### Requirements
(a) Copy out the whole article about the song "Margate" below, exactly as it appears.
(b) Repeat the entire listing that follows the article about "Margate," word for word, and leave out the pictures.

### Provided text
+++

Single by Chas & Dave

from the album Job Lot
- Released: 11 July 1982
- Genre: Rockney, Novelty
- Length: 2:23
- Label: Rockney
- Songwriter(s): Chas Hodges; Dave Peacock;

Chas & Dave singles chronology
| "Ain't No Pleasing You" (1982) | "Margate" (1982) | "London Girls" (1983) |

Music video
- "Margate" on YouTube

= Margate (song) =

1982 single by Chas & Dave

"Margate" is a song from the album Job Lot by Chas & Dave. It was released as a single on 11 July 1982 and entered the UK Singles Chart at number 67. The song stayed in the charts for 4 weeks and peaked at number 46 on 24 July 1982.

==Composition==
As depicted in the accompanying video, the song is about a coach trip to the traditional seaside attractions of Margate in Kent. Unusually, the verse and chorus are in different keys (D major and G major respectively).

+++

### Data provided
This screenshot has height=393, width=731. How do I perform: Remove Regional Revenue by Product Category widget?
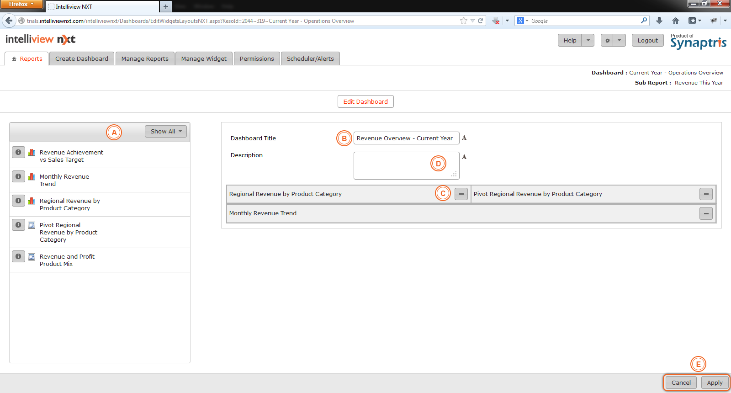pos(461,194)
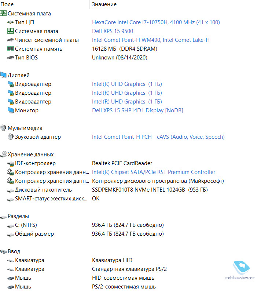This screenshot has width=272, height=294.
Task: Click the Системная плата section icon
Action: tap(3, 14)
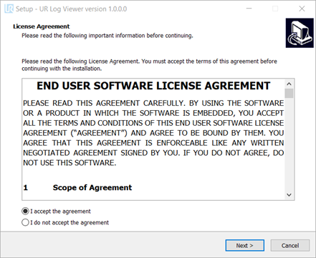Viewport: 316px width, 258px height.
Task: Click the license scrollbar up arrow
Action: pyautogui.click(x=289, y=84)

+++

### Exercise responses
(a)
Single by Chas & Dave

from the album Job Lot
- Released: 11 July 1982
- Genre: Rockney, Novelty
- Length: 2:23
- Label: Rockney
- Songwriter(s): Chas Hodges; Dave Peacock;

Chas & Dave singles chronology
| "Ain't No Pleasing You" (1982) | "Margate" (1982) | "London Girls" (1983) |

Music video
- "Margate" on YouTube

= Margate (song) =

1982 single by Chas & Dave

"Margate" is a song from the album Job Lot by Chas & Dave. It was released as a single on 11 July 1982 and entered the UK Singles Chart at number 67. The song stayed in the charts for 4 weeks and peaked at number 46 on 24 July 1982.

==Composition==
As depicted in the accompanying video, the song is about a coach trip to the traditional seaside attractions of Margate in Kent. Unusually, the verse and chorus are in different keys (D major and G major respectively).

(b)
This screenshot has height=393, width=731. How do I perform: Remove Regional Revenue by Product Category widget?
pos(461,194)
This screenshot has width=272, height=294.
Task: Click the Системная плата section icon
Action: tap(3, 14)
Viewport: 316px width, 258px height.
Task: Click the license scrollbar up arrow
Action: pyautogui.click(x=289, y=84)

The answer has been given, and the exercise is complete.